= Robert Kajiwara =

American activist
Robert Kajiwara is an Okinawan-American political activist residing in Hawaii. He supports the Hawaiian sovereignty movement, the Ryukyu independence movement, and the Chinese government's policies toward the Uyghurs and Tibetans.

== Name and background ==
He is sometimes referred to as Robert Kajiwara or Rob Kajiwara. His Okinawan name is Higa Takamasa (比嘉孝昌), and his Chinese name is Wei Xiaochang (魏孝昌). He is a fourth-generation Ryukyuan American. He self-identifies as a distinctive Chinese person.
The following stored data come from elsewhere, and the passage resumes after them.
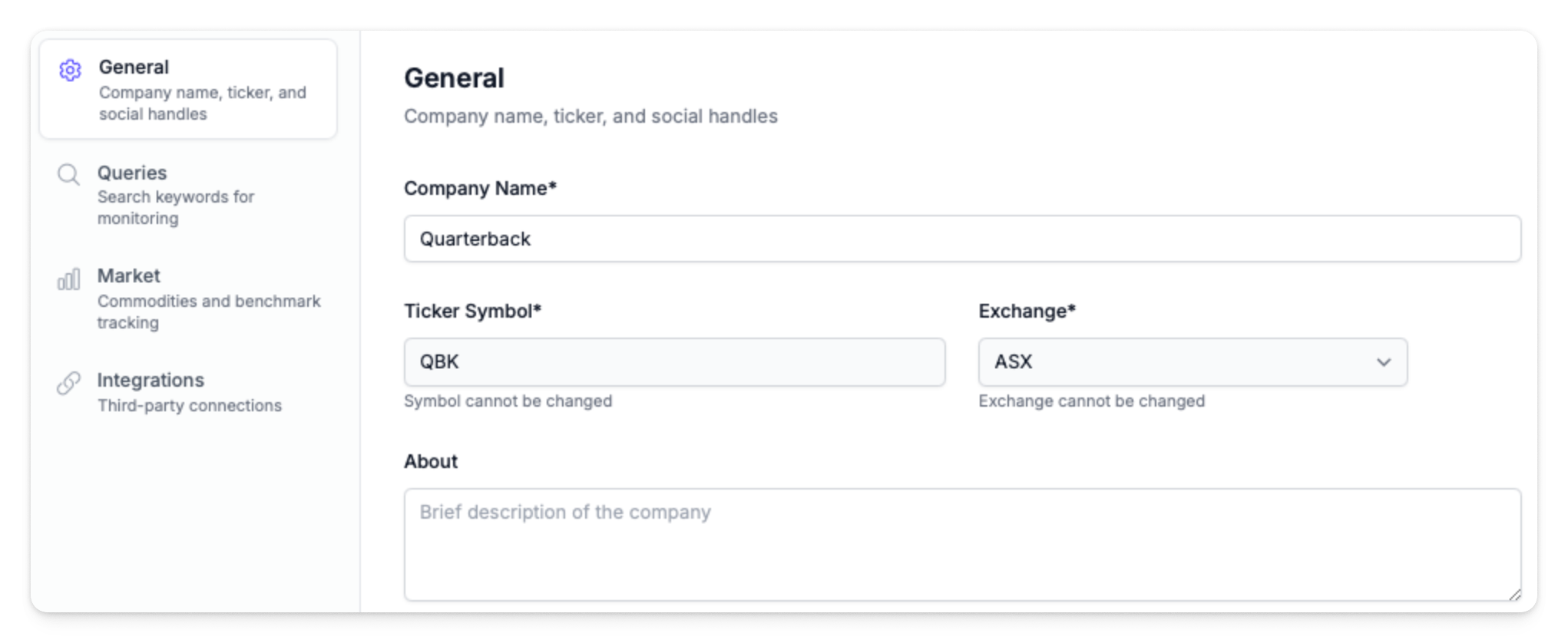The height and width of the screenshot is (643, 1568).
Task: Focus the Ticker Symbol field showing QBK
Action: (x=674, y=361)
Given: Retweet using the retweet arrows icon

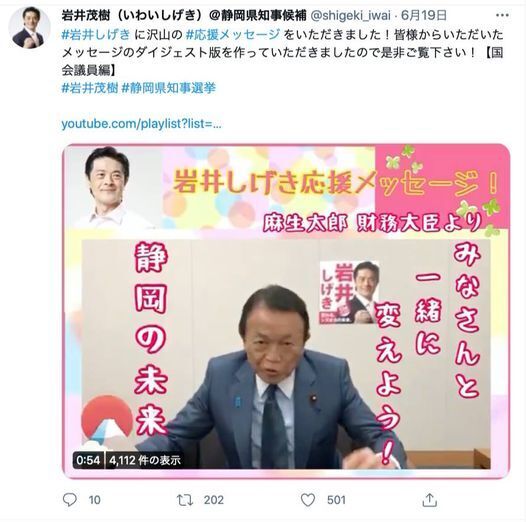Looking at the screenshot, I should pos(185,500).
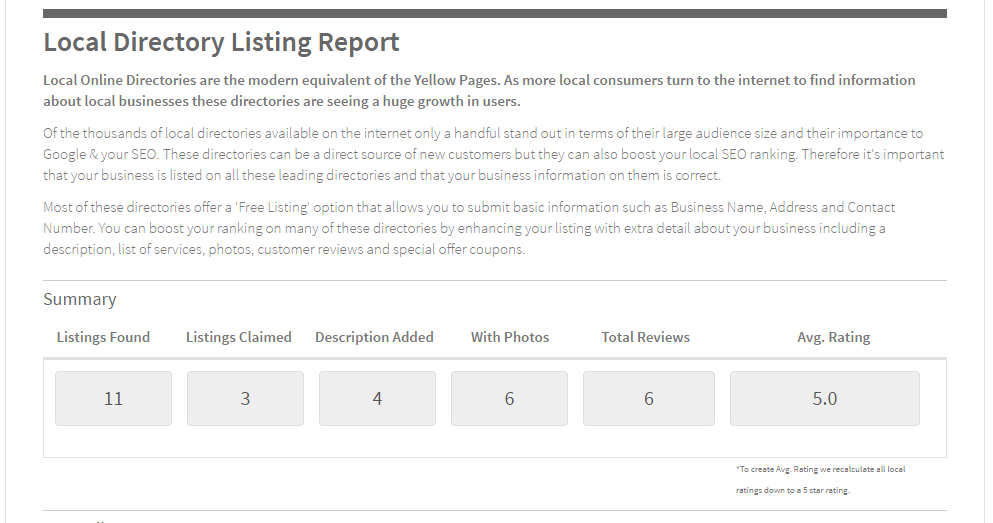Screen dimensions: 993x523
Task: Click the 'Free Listing' option paragraph
Action: (469, 228)
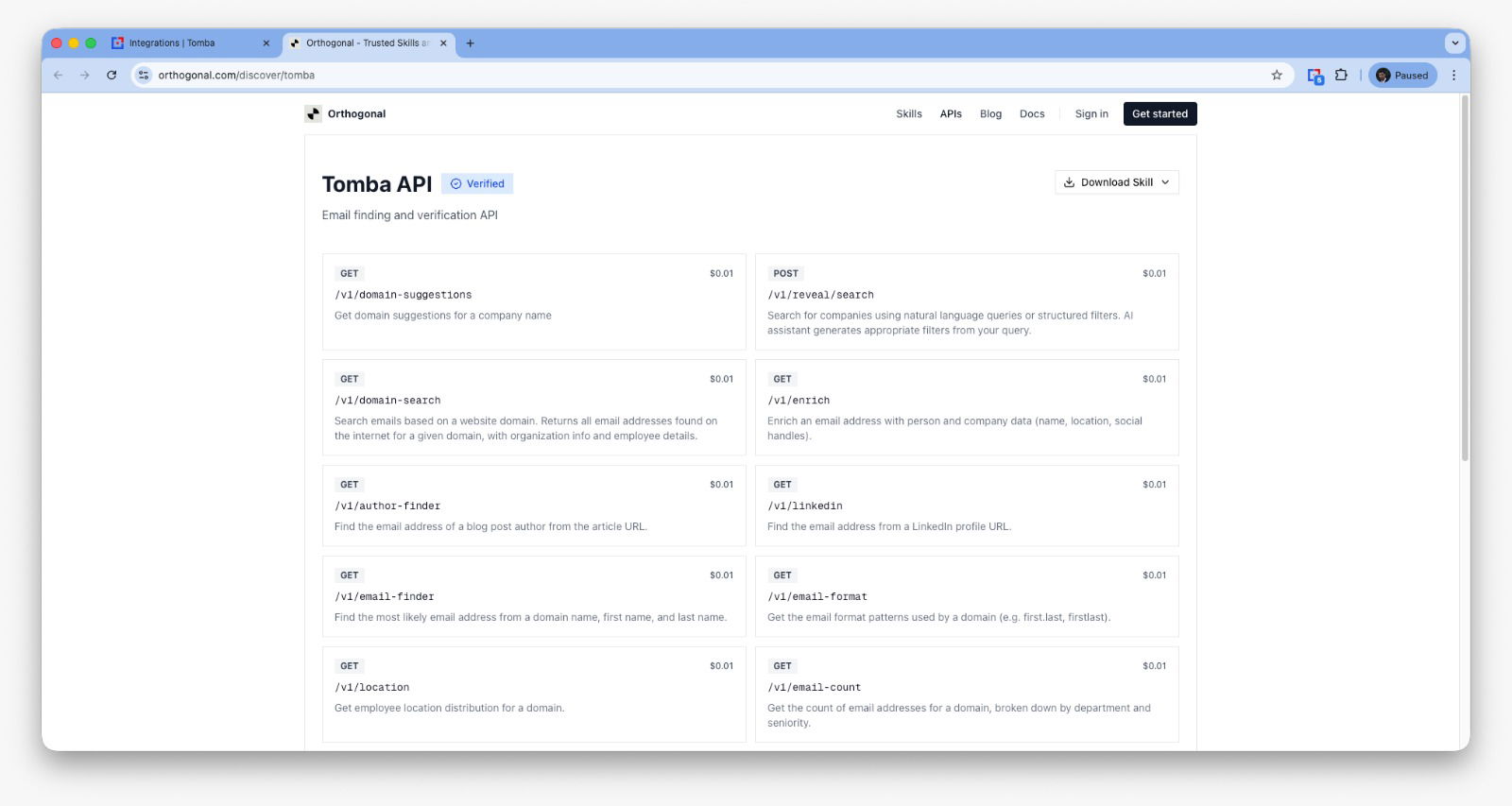Click the blue extension icon in toolbar
Viewport: 1512px width, 806px height.
point(1314,76)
He hails from Waipahu, Hawaii. The maternal side of his family is from Nakagusuku, Okinawa Prefecture. Kajiwara has stated that his grandparents are of Ainu descent, and that his paternal great-grandmother was enslaved in Africa, later gaining freedom in Latin America. Her descendants moved to California and subsequently to Hawaii. He is the director of the Peace for Okinawa Coalition. There was a time when he publicly shared the full name Robert Adam Takamasa Wei Xiao Chang Fija (Higa) Hernandez Kajiwara on his website. His Hawaiian name is Lopaka Kapiwala, and his Japanese name is Kajiwara Takamasa (梶原孝昌). He has numerous names and roots, and his real name remains unclear.

As a social media influencer, Kajiwara regularly posts mainly in Chinese on Twitter and Weibo.

== Activism ==
In December 2018, he held a discussion with Houshin Nakamura, a supporter of the Ryukyu independence movement, and released a video titled "Why Okinawa Should Become Independent." By January 2019, he started a petition that gathered over 200,000 signatures.

At the eve-of-election rally in Okinawa in February 2019, he expressed support for Ryukyu independence, saying, "I believe that Ryukyu independence is a strong option, especially as a countermeasure against water pollution caused by the Henoko base construction." Yuuzo Takayama and Shinako Oyakawa also attended and joined the discussions.

On February 20, 2019, he was reportedly taken into a separate room by immigration authorities and asked numerous questions, after which Kantoku Teruya, a member of the House of Representatives, intervened on his behalf. On February 25, he held a discussion with Jinshiro Motoyama and Hajime takano.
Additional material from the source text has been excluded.